Tafsir & Exégèse de Sourate Al-Baqarah Ayah 50 - Coran en français
وَإِذْ فَرَقْنَا بِكُمُ الْبَحْرَ فَأَنْجَيْنَاكُمْ وَأَغْرَقْنَا آلَ فِرْعَوْنَ وَأَنْتُمْ تَنْظُرُونَ
(Wa ’idh faraqnā bikoumou l-baḥra fa-’anjaynākoum wa ’aghraqnā ’āla Firʿawna wa ’antoum tanḍhouroūn) [50]
ce qui signifie : « Et [rappelez-vous] quand Nous avons fendu la mer pour vos ancêtres, que Nous les avons sauvés et que Nous avons noyé les gens de Firʿawn sous leurs propres yeux »
{وَإِذْ فَرَقْنَا} (wa ’idh faraqnā) c’est-à-dire : Nous avons opéré une séparation [des eaux] d’une partie par rapport à l’autre jusqu’à ce qu’il se forme des voies de passage pour vos ancêtres.
Ce terme a également été récité sous la forme {فَرَّقْنَا} (farraqnā, avec un doublement de la lettre de consonne), signifiant : Nous avons séparé à de multiples reprises (faṣalnā). En langue arabe, on utilise en effet le verbe allégé « faraqa » [sans doublement] pour désigner la séparation entre deux choses, alors qu’on utilise le verbe accentué « farraqa » pour désigner la séparation entre plusieurs choses. Ceci vient corroborer le fait que les voies ouvertes dans la mer étaient au nombre de douze, correspondant au nombre exact des tribus (les asbāṭ).

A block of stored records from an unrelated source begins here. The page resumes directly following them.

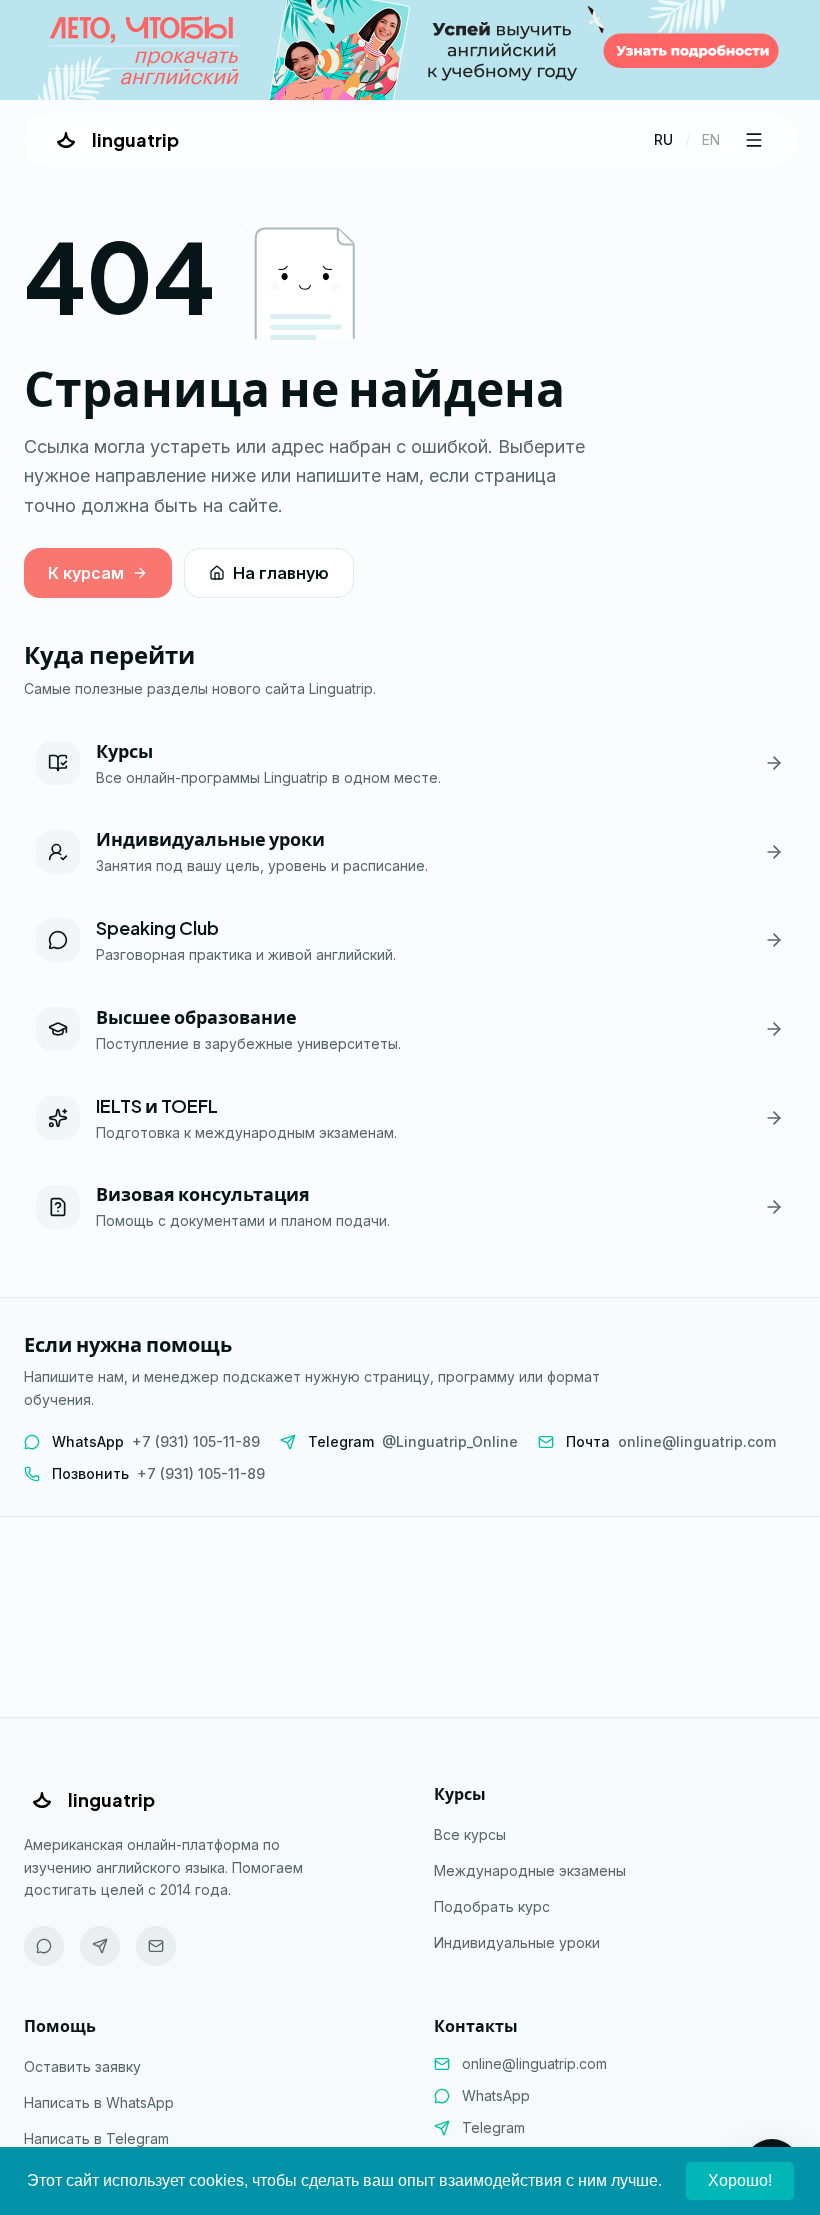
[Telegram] (100, 1946)
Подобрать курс (492, 1906)
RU (663, 139)
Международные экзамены (530, 1870)
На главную (281, 573)
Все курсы (470, 1834)
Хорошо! (740, 2180)
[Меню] (754, 140)
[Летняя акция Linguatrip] (410, 50)
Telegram (493, 2127)
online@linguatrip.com (534, 2063)
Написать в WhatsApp (99, 2102)
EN (711, 139)
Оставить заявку (82, 2066)
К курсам (86, 573)
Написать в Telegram (96, 2138)
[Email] (156, 1946)
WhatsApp (496, 2095)
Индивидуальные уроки (517, 1942)
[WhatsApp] (44, 1946)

Concernant le segment {بِكُمُ الْبَحْرَ} (bikoumou l-baḥr, textuellement « par vous la mer »), cela s’explique par le fait qu’ils [les ancêtres] l’empruntaient et que l’eau se scindait au fur et à mesure de leur avancée, si bien que c’est comme si la mer se séparait littéralement « à travers leur passage » (bihim) ; ou cela donne pour sens : Nous avons séparé la mer à cause de vos ancêtres (bisababikoum) ; ou encore : Nous l’avons séparée alors qu’elle englobait le passage de vos ancêtres (moultabisan bikoum), ce qui placerait ce segment {بِكُمُ} grammaticalement en tant que cas conditionnel circonstanciel (ḥāl).
Il est rapporté que les fils de ’Isrā’īl ont dit à Moūsā, ʿalayhi ssalām : « Où sont nos compagnons [des autres tribus] ? Nous ne serons pas satisfaits tant que nous ne les verrons pas ». Allāh taʿālā lui fit alors la révélation signifiant : « Fais ainsi avec ton bâton ». Il (Moūsā) fit donc le geste avec son bâton sur les immenses murs [d’eau], ce qui a ouvert à l’intérieur de ceux-ci des lucarnes (kouwan). Ils [les fils de ’Isrā’īl au travers de leurs voies respectives] ont donc pu s’entre-voir et se faire entendre mutuellement.
{فَأَنْجَيْنَاكُمْ وَأَغْرَقْنَا آلَ فِرْعَوْنَ وَأَنْتُمْ تَنْظُرُونَ} (fa-’anjaynākoum wa ’aghraqnā ’āla Firʿawna wa ’antoum tanḍhouroūn) : et Nous avons sauvé vos ancêtres et noyé les gens de Firʿawn pendant qu’ils regardaient cela (tanḍhouroūn) et en étaient témoins visuels, de sorte à ne plus en douter d’aucune façon.